Let $x_1$, $x_2$, $\ldots$, $x_n$ be positive real numbers, and let $$S=x_1+x_2+\cdots+x_n.$$ Prove that $$(1+x_1)(1+x_2)\cdots(1+x_n)\leq 1+S+\frac{S^2}{2!}+\frac{S^3}{3!}+\cdots+\frac{S^n}{n!}.$$

My first thought is about using induction. For $n=1$, $LHS=1+x_1\leq1+S=RHS$.
Now I suppose that this inequality holds true for $n=k$; that is, $$(1+x_1)(1+x_2)\cdots(1+x_k)\leq 1+S+\frac{S^2}{2!}+\frac{S^3}{3!}+\cdots +\frac{S^k}{k!}.$$
And here I am stuck. I can't really see how I can find the relation between when $n=k$ and $n=k+1$.
Perhaps induction may not be the way?  Any hints or suggestions will be much appreciated. Thanks.
 A: I think you guys are trying to overkill these problems. Clearly
$${\rm LHS} \le \left(1 + \frac{S}{n}\right)^n = \sum_{k \ge 0}^n \frac{n!}{(n-k)!\cdot n^k} \frac{S^k}{k!} \le {\rm RHS}$$
A: Show that
$$ i! \sum_{1 \leq a_1 < a_2 \ldots < a_i \leq n } x_{a_1} x_{a_2} \ldots x_{a_i}  \leq S^i.$$
This is almost immediately obvious by expanding the RHS and noticing that we have a ton of extra terms.

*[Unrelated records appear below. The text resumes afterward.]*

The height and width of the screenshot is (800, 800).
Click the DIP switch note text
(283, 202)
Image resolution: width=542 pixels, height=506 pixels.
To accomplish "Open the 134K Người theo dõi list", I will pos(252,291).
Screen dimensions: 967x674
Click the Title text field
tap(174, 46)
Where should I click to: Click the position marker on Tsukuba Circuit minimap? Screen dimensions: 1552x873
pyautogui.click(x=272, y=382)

In fact, we have strict inequality when $n \geq 2$.
Then, sum from $i = 0$ to $n$ to obtain the desired inequality.
A: Induction, as you requested, works too. Just do it. Where are you stuck?

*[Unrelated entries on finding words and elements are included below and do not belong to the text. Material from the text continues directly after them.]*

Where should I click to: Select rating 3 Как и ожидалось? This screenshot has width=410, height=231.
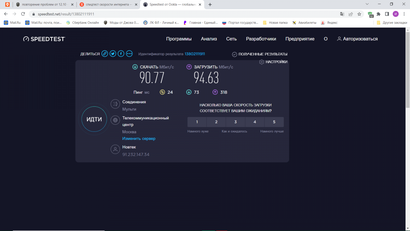235,122
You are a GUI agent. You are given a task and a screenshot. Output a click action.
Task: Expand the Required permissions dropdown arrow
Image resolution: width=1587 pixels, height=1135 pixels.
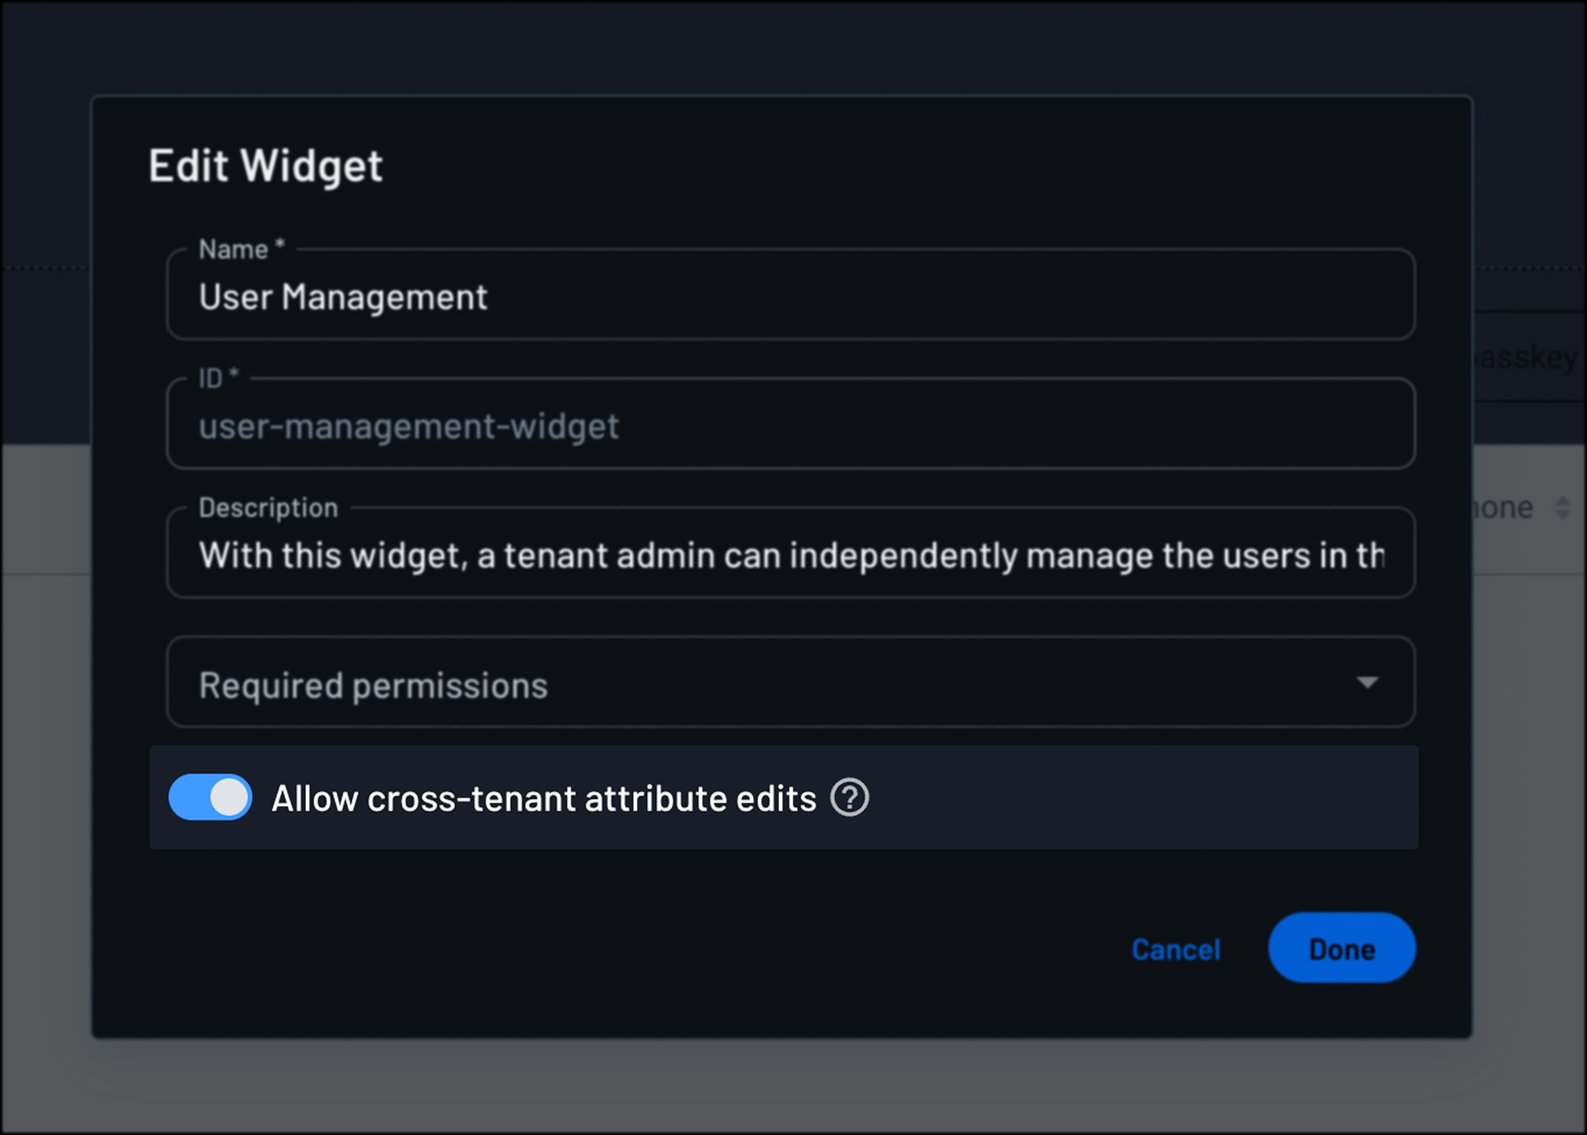1367,682
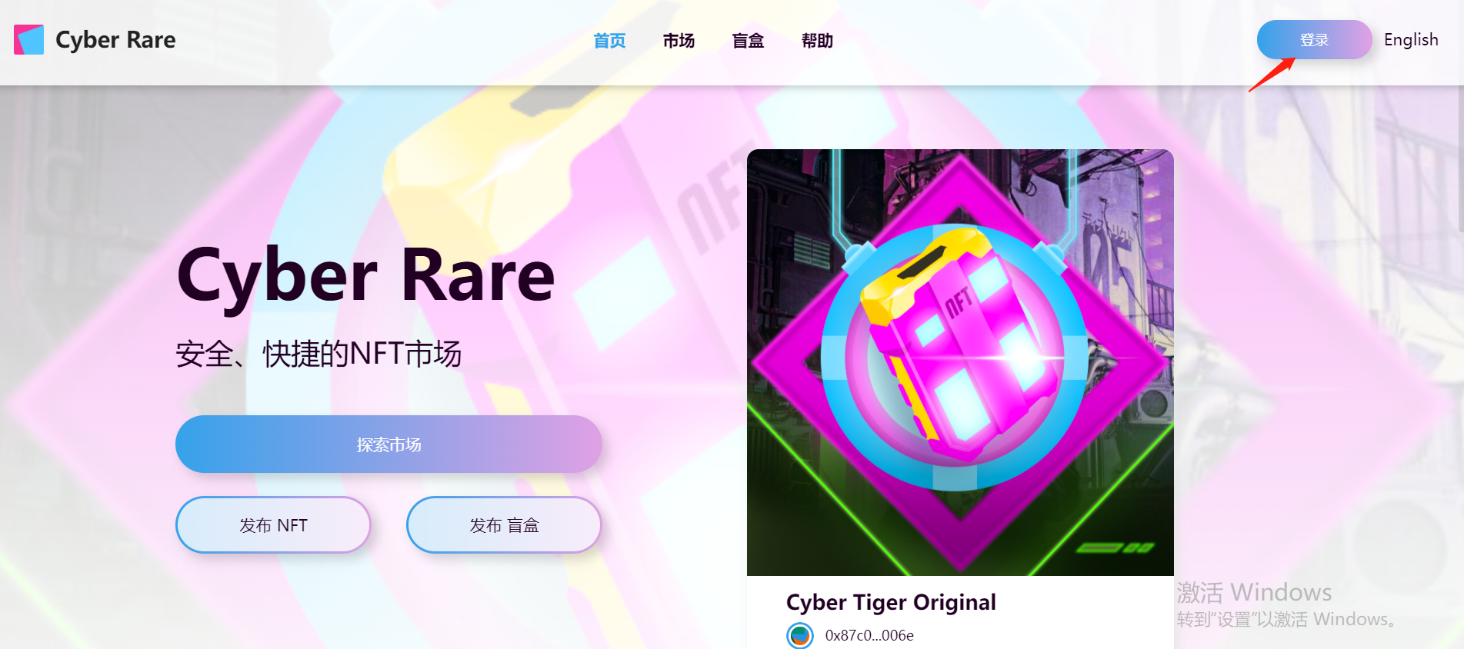
Task: Open the 盲盒 navigation item
Action: click(748, 41)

$$(1+x_1)(1+x_2)\cdots(1+x_k)\leq 1+S+\frac{S^2}{2!}+\frac{S^3}{3!}+\cdots +\frac{S^k}{k!}.$$
Let $ S' = \sum_{i=1}^{k+1} x_i = S + x_{k+1}.$
$\prod_{i=1}^{k+1} (1 + x_i) \leq (1+x_{i+1}) (1+S+\frac{S^2}{2!}+\frac{S^3}{3!}+\cdots +\frac{S^k}{k!}) \\
= 1 + x_{i+1} + S + x_{i+1}S + \frac{S^2}{2!}S + x_{i+1}\frac{S^2}{2!} + \ldots + \frac{S^k}{k!} + x_{i+1} \frac{ S^k}{k!}     $
Claim $ S^i ( S + (i+1) x_{i+1} ) \leq S' ^{i+1}$.
This is true because the sum of the terms on both sides are equal to $(i+1)S'$, and the terms are evenly distributed on the RHS.
Corollary $x_{i+1} \frac{S^i}{i!} + \frac{S^{i+1}}{(i+1)!} \leq \frac{S'^{i+1}}{{i+1}!}$
Now, do a sum of
$ 1 \leq 1 $
$x_{i+1} \frac{S^i}{i!} + \frac{S^{i+1}}{(i+1)!} \leq \frac{S'^{i+1}}{{i+1}!}$ for $ i = 1$ to $k$
$x_{i+1} \frac{ S^k}{k!} \leq \frac{ S'^{k+1} } { (k+1)!}$.
to conclude that
$1 + x_{i+1} + S + x_{i+1}S + \frac{S^2}{2!}S + x_{i+1}\frac{S^2}{2!} + \ldots + \frac{S^k}{k!} + x_{i+1} \frac{ S^k}{k!}    \\
\leq 1 + S' + \frac{ S'^2}{2!} + \ldots + \frac{ S' ^{k+1} } { (k+1)!} $